On Saturday morning, June 30, my husband, my daughter and myself were on our way to the Dojang.  I had my first test.  My daughter was quizzing me on terminology and the Student Creed.

I proudly stated the first three philosophies, then the fourth.  The fourth is:  "We are a black belt school.  We are dedicated.  We are motivated.  We are proud of ourselves and our school.  We are on a quest to be the best!"

But I stated, "We are a black belt School.  We are medicated_*...."  What*_?  All three of us burst out laughing.  Then my daughter chimed in, "And we are proud of it!"

I can't believe I said that.  My daughter was hoping I'd get quizzed on the Student Creed and mess up number 4.  She's so cute, isn't she?  Actually, everyone has a pretty good sense of humor.

I wasn't tested on the Student Creed but someday I will be. Who knows what I will say?


----------



## Bob Hubbard (Jul 2, 2007)

Lol!


----------



## 14 Kempo (Jul 2, 2007)

OK, your mind should have been on the test ... LOL ... where was it really? Just kidding, where I'm from, we call those kinds of comments 'isms' ... such as a sensei-ism.

Funny stuff ... hope your test went well!!


----------



## Lynne (Jul 2, 2007)

14 Kempo said:


> OK, your mind should have been on the test ... LOL ... where was it really?

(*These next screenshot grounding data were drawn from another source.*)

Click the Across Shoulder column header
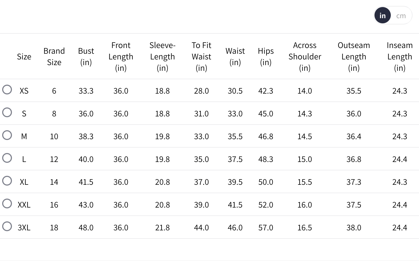The height and width of the screenshot is (261, 419). pyautogui.click(x=305, y=56)
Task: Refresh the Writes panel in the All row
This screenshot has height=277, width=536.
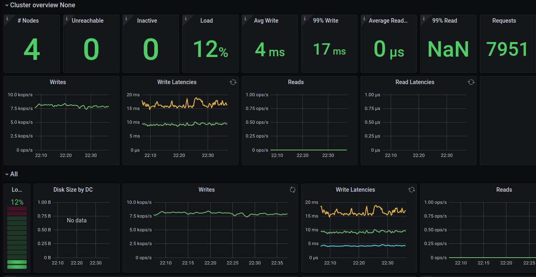Action: pos(292,189)
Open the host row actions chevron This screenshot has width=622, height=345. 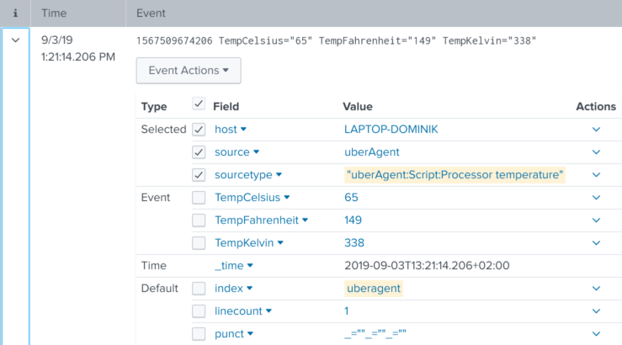[596, 130]
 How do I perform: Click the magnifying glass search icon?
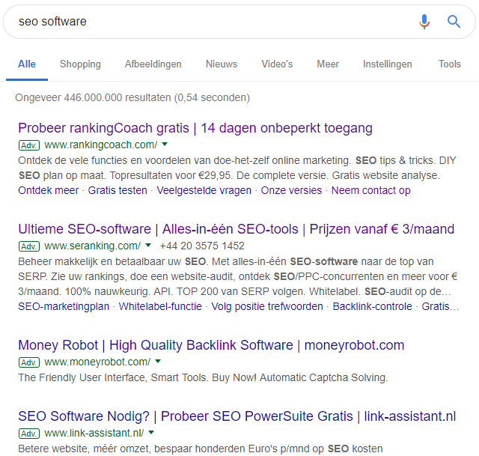point(454,22)
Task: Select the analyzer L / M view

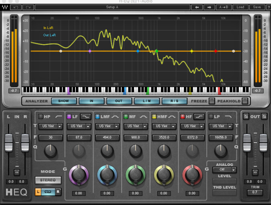Action: point(146,101)
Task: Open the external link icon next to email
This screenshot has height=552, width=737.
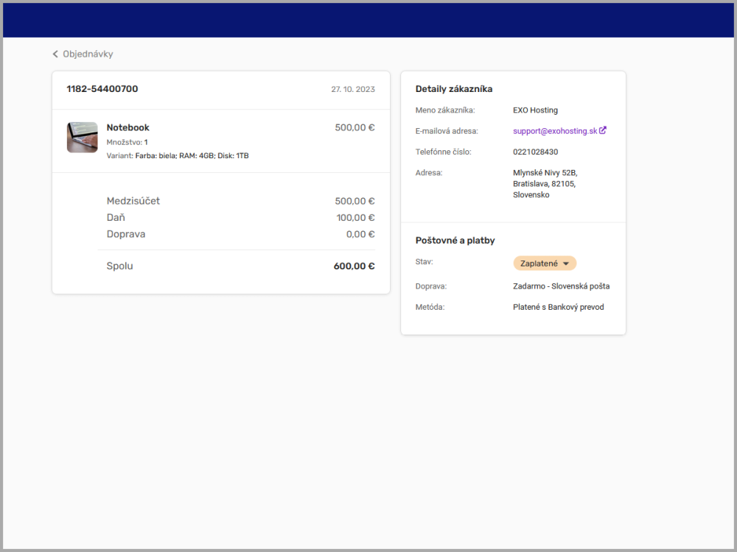Action: tap(603, 130)
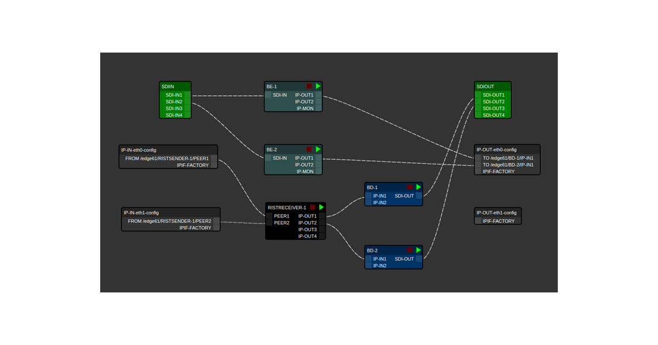Click the FROM /edge61/RISTSENDER-1/PEER2 entry
658x345 pixels.
click(x=170, y=221)
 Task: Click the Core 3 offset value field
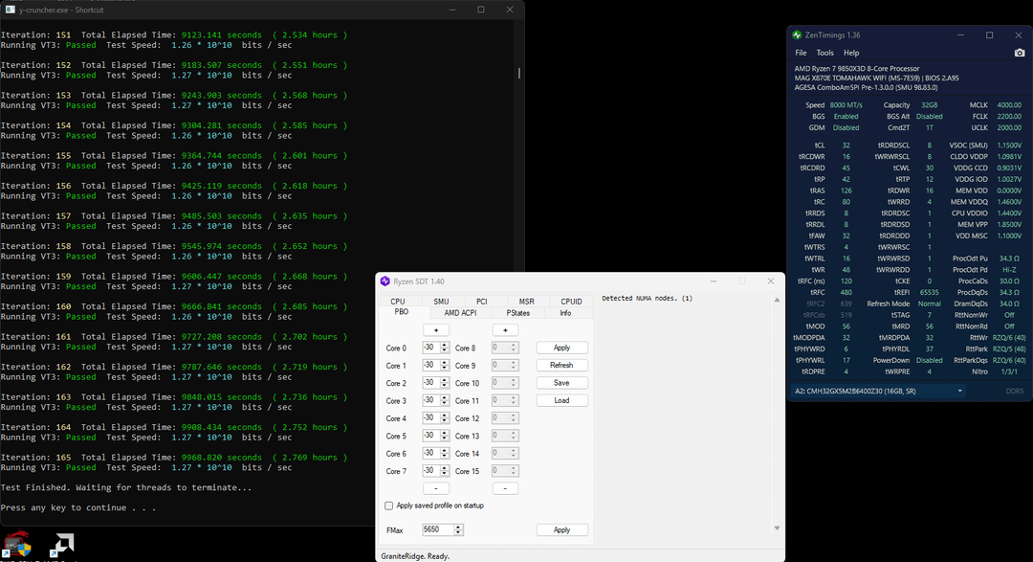[x=430, y=401]
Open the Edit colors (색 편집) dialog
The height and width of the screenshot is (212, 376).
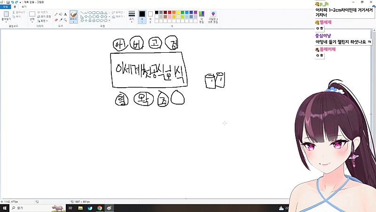click(x=202, y=17)
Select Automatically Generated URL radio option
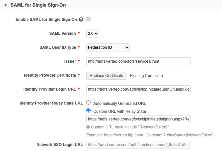This screenshot has height=151, width=222. pyautogui.click(x=89, y=103)
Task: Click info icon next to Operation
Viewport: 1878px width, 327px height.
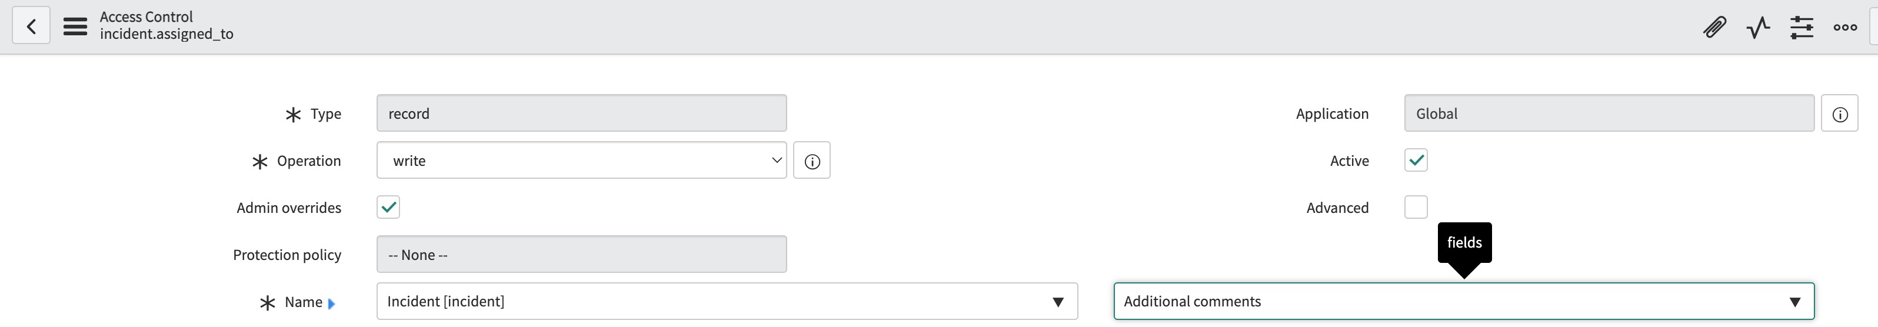Action: coord(812,161)
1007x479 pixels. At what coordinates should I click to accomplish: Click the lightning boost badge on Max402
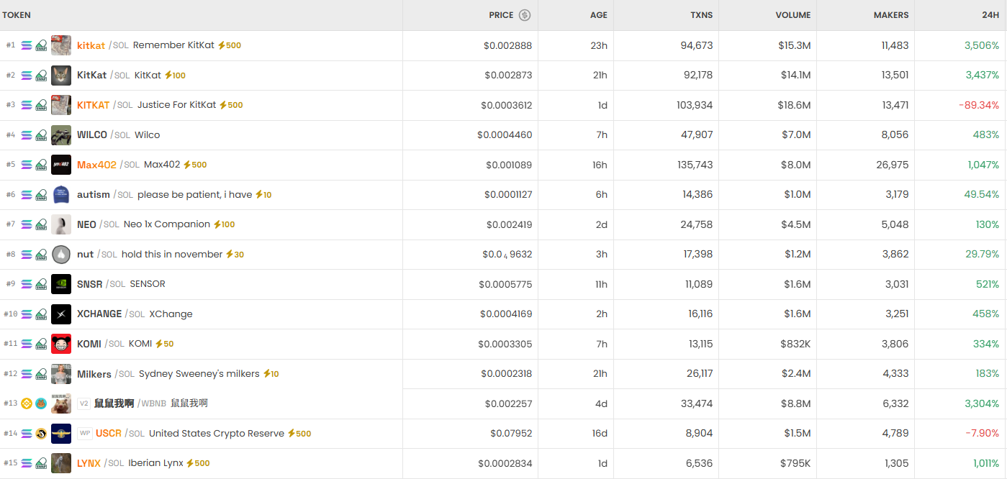[x=197, y=165]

Just kidding, where I'm from, we call those kinds of comments 'isms' ... such as a sensei-ism.
> 
> Funny stuff ... hope your test went well!!


Ha ha...

I did fine.  I was seating bullets though


----------



## exile (Jul 2, 2007)

Obviously, Lynne, at some level you were thinking about the aftermath of injuries you were afraid you might sustain...you don't by any chance do a full contact/no padding style of sparring, do you?


----------



## Lynne (Jul 2, 2007)

exile said:


> Obviously, Lynne, at some level you were thinking about the aftermath of injuries you were afraid you might sustain...you don't by any chance do a full contact/no padding style of sparring, do you?


I'm glad to say we do use some padding when sparring -helmets, gloves, and shoes.  I'm going to add shin guards when I start sparring (next belt - about two months from now if I pass).  Do they make full-length foam armor?   I'd look like a gumby.


----------



## exile (Jul 2, 2007)

Lynne said:


> I'm glad to say we do use some padding when sparring -helmets, gloves, and shoes.  I'm going to add shin guards when I start sparring (next belt - about two months from now if I pass).  Do they make full-length foam armor?   I'd look like a gumby.



But, on the other hand, you'd be much less likely to wind up having to be medicated...


----------



## stickarts (Jul 2, 2007)

Lol!!


----------



## stone_dragone (Jul 2, 2007)

But are you _self_-medicated or are you under the care of a liquid medication administrator...


----------



## exile (Jul 2, 2007)

stone_dragone said:


> But are you _self_-medicated or are you under the care of a liquid medication administrator...



Is this a delicate way to ask whether one is drinking alone, or is, instead, getting served by one's trusted bartender in one's favorite watering hole? :drinkbeer


----------